Equally important, we also believe that Passport's efforts are no longer
relevant since, prior to Passport filing its circular, the Company had already
taken important and concrete steps to rectify the issues that the dissident
shareholder has identified as the reasons for its action.

    
    -------------------------------------------------------------------------
           Your Board of Directors Unanimously Recommends that you:

           -  Vote FOR the Company's Nominees to the Board of Directors
              using the enclosed WHITE proxy

           -  REJECT the Dissident Shareholder nominees and do not use the
              YELLOW proxy
    -------------------------------------------------------------------------
    

    The dissident shareholder announced its intention to force a contested
vote on the composition of the Board after WGI had already mailed its
Management Information Circular and form of proxy for the June 25 Annual
Meeting. To ensure you have the fullest opportunity to consider your vote, we
are now providing you with another copy of that Circular, a duplicate WHITE
proxy you may use to vote in advance of the meeting, and this letter which
provides you with important new information and the reasons for the Board's
recommendation.

    
    In summary:

    -   Your Current Board has strengthened and clarified management at the
        Company by appointing Gregory Emerson as President and Chief
        Executive Officer, effective May 1, 2008. This has separated the
        roles of Chairman and CEO in accordance with good corporate
        governance practices - one of Passport's complaints about WGI.

    -   The sale of TGI is a pivotal event for your Company.

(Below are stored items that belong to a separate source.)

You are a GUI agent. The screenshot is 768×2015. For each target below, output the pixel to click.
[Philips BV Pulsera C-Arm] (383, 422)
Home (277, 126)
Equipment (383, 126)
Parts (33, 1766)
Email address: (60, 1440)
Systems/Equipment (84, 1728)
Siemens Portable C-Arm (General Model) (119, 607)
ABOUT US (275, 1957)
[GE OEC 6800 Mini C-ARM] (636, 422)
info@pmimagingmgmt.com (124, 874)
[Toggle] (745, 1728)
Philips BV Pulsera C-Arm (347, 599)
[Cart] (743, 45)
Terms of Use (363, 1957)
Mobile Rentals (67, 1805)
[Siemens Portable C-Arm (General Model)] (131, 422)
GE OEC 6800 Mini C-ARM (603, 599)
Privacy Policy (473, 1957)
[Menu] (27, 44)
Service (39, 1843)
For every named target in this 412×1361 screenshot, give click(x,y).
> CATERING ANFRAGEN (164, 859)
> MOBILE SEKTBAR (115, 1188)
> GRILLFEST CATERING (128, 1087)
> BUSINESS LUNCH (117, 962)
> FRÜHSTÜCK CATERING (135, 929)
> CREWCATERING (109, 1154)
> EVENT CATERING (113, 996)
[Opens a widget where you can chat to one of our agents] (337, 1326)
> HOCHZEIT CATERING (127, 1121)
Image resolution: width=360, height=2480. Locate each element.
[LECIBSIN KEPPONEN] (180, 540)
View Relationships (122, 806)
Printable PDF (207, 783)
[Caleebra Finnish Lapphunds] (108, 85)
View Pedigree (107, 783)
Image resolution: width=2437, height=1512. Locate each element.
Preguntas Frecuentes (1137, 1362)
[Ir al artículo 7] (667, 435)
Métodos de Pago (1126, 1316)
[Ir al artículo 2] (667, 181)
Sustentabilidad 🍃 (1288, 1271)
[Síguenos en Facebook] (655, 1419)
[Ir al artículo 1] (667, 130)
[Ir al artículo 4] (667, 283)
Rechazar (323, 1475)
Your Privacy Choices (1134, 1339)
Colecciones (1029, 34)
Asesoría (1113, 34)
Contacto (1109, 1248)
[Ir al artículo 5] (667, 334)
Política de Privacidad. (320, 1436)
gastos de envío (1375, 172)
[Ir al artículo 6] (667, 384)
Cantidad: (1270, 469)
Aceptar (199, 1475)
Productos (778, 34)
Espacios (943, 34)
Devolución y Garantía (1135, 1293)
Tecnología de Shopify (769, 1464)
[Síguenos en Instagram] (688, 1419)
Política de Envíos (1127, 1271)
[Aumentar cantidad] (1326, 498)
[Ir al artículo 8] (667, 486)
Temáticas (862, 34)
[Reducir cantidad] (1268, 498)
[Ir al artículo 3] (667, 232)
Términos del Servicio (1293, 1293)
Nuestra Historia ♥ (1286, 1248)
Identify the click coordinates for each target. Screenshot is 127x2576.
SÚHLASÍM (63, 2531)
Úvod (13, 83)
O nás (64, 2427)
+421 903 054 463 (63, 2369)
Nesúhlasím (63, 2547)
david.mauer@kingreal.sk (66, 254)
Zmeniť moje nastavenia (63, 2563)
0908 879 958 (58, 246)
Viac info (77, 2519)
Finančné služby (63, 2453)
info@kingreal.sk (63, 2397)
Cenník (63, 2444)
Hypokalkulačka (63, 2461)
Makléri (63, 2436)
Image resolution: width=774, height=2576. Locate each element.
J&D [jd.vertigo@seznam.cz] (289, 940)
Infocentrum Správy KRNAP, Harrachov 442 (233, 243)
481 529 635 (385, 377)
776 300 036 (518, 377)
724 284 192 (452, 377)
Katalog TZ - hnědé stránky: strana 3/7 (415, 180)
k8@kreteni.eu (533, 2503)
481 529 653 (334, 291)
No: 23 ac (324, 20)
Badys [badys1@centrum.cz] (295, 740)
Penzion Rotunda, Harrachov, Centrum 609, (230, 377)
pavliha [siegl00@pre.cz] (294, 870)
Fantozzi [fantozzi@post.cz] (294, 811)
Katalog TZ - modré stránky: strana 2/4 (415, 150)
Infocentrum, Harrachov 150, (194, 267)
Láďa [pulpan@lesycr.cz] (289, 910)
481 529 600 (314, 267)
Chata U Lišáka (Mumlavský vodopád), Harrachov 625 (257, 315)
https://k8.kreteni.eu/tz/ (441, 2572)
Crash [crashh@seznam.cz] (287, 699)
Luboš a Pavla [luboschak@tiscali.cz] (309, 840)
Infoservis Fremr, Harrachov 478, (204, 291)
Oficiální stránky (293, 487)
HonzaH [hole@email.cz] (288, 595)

Your current
        Board initiated the strategic review that led to the sale, conducted
        the negotiations, and established relationships with the purchaser.
        The current Board is in the best position to complete the
        transaction.

    -   Your current Board of Directors plans to distribute approximately
        US$18.8 million in cash (or US$0.80 per WGI share) to the
        shareholders of WGI subject to the successful closing of the TGI
        sale.

    -   The Strategic Review by the Special Committee is continuing and is
        refocusing WGI's operations on existing and identified growth
        opportunities that are complementary to our core businesses of mining
        and distributing industrial minerals and manufacturing waterjet
        products. These efforts are designed to enhance both short and
        long-term shareholder value and need to be allowed to continue.

    -   While developing growth opportunities, your current Board is also
        taking steps to bring WGI's fixed cost structure into line with
        revenue from its operations. As a result of the TGI sale,
        administrative and legal costs will be reduced substantially.

    -   The key issues of operating problems, costs, corporate governance and
        return to shareholders raised by Passport either have been, or are
        currently being, addressed by your Board for your benefit.

    -   The strategy proposed by the dissident shareholder is fundamentally
        consistent with the Company's strategy, as demonstrated by the sale
        of TGI and the commitment to the waterjet business.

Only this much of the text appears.